**掲載本文:**
====================

転職エージェント自身が別のプロに転職を相談 「入社後が想像できない」会社へ

26歳の飯島明世さん(仮名)は、2023年明けまで在籍した人材紹介会社では、多くの人の転職を支援し、転職サービスでも上位評価されるなど活躍していました。多くの人の転職活動を支える一方、転職エージェントのあり方について考えるうちに、転職することになったといいます。経緯などを聞きました。

飯島 明世(仮名)

2020年、新卒で50人規模のベンチャーに入社。人材紹介会社の担当者としてスタートアップのハイクラス人材を担当。2023年、エンジニアの転職をサポートする500人規模の企業に転職。26歳。

会社からの良い評価に感じた疑問

新卒後に人材業界に入った理由は何ですか。

両親が自営業で、小さいころから近くで働く姿を見て、「仕事は楽しいもの」というイメージがありました。なので、私は大学時代から働くことが好きで、「一生仕事し続けたい」と思っていました。飲食のバイトを週6日で楽しくこなす日々でしたが、まわりには「仕事はめんどくさい」とネガティブな感情を持つ人が多かったです。仕事に対してネガティブな人の根元には「自分のやりたいことを見つけられていない」ことがあると感じていて、そんな人の輝ける場所を見つける手伝いができる仕事がいいと思って、人材紹介に携わることを考えました。 前職を選んだのは、100人に満たない規模で、新卒でも「取りあえずお客さんのとこに行け」と打席に立たせる会社のスタイルが好きだったからです。

「Z世代」は、一般論として仕事に対して冷めているイメージがあります。

私は「働いてまわりに差をつけたい!」と常に闘志を燃やしていました(笑)。大規模な人材紹介会社だと、企業側と候補者側をわけて担当することがありますが、前職は、両方担当していました。ビジネスからコーポレートまでスタートアップのハイクラス人材を対象としていました。企業側は数十社ほど常時抱えていて、求職者も新しい候補者と毎月20人ほど会っていました。在籍2年で300人の候補者と会ったと思います。 扱うのはハイクラス人材なので企業へのインパクトも大きいし、これから世に出るベンチャー企業で花を咲かせる方への貢献もできるし、やりがいのある日々でした。最先端のスタートアップ企業に推薦した人が、1人目で決まったとき、本当にうれしかったです。

充実していたのになぜ退職となったのでしょうか。

====================

**作業指示:**
1 – 転職エージェントの記事で、飯島さんは前職に在籍した2年間に何人の候補者と会ったと述べていますか。
2 – 転職エージェントの記事で、かぎかっこ「」で囲まれている語句はどれですか。すべて挙げてください。
3 – 転職エージェントの記事を、最後の質問に対する飯島さんの答えから続けてください。
データはここでは使いません。

**データ抜粋:**
====================

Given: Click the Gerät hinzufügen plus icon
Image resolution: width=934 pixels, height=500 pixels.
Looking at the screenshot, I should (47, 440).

====================

**各課題の解答:**
1 – 300人ほどです。

2 –
「入社後が想像できない」
「仕事は楽しいもの」
「一生仕事し続けたい」
「仕事はめんどくさい」
「自分のやりたいことを見つけられていない」
「取りあえずお客さんのとこに行け」
「Z世代」
「働いてまわりに差をつけたい!」

3 –
正直やめようとは思っていませんでした。会社から「もう独り立ちできる」と評価されて、異動がありました。でも、職歴1年半で自信もないし、会社から評価されることにもギャップを感じ、まだ経験が浅いのでは、と感じていました。 転職エージェントが多く利用するプラットフォームサービスでも、一番良い評価をもらったのですが、ベテランの方とならんで自分が評価されている状態に違和感がありました。上司からは「過小評価しすぎ」と言われていましたが。 不安は漠然としたものだったかもしれませんが、自分の市場価値を知りたくなりました。同業他社とのつながりもなく、自分の仕事のやり方も客観的に見直したい。そう考え、大手人材紹介会社からベンチャー企業専門のスカウトまで4つくらい登録して、3~4人の転職エージェントと話をする機会を作ってみたんです。

転職エージェントもさまざま

プロが他のプロに会った率直な感想はどうだったのでしょうか。

人材紹介ってどうしても売り上げを追いがちで、売り上げだけ見ていたら、候補者の人生に悪い影響がある場合も、企業にとってもマイナスになることもあると思います。私としては、企業と候補者の両方の幸せを追求してヒアリングしていた結果が、売り上げにもつながっていたと思います。 ただ、話をした転職エージェントのなかには「この人、私の人生を考えていない。一つの案件として考えられている」とはっきりわかるケースがありました。ヒアリングで深掘りもされず、案件だけが大量に送られてくるんです。また、実態を知っているからかもしれませんが、注力案件を猛烈にプッシュされたこともありました。 もちろん良い体験もありました。転職エージェントであっても、ダイレクトでオファーしてくれた企業も、何度も時間を作って、私の希望を聞いて、実現のための中長期的なビジョンまで示してくれるほど寄り添ってくれる経験もありました。なので、転職エージェントもさまざまだなと感じました。

実際に選考プロセスにも進んだのですか。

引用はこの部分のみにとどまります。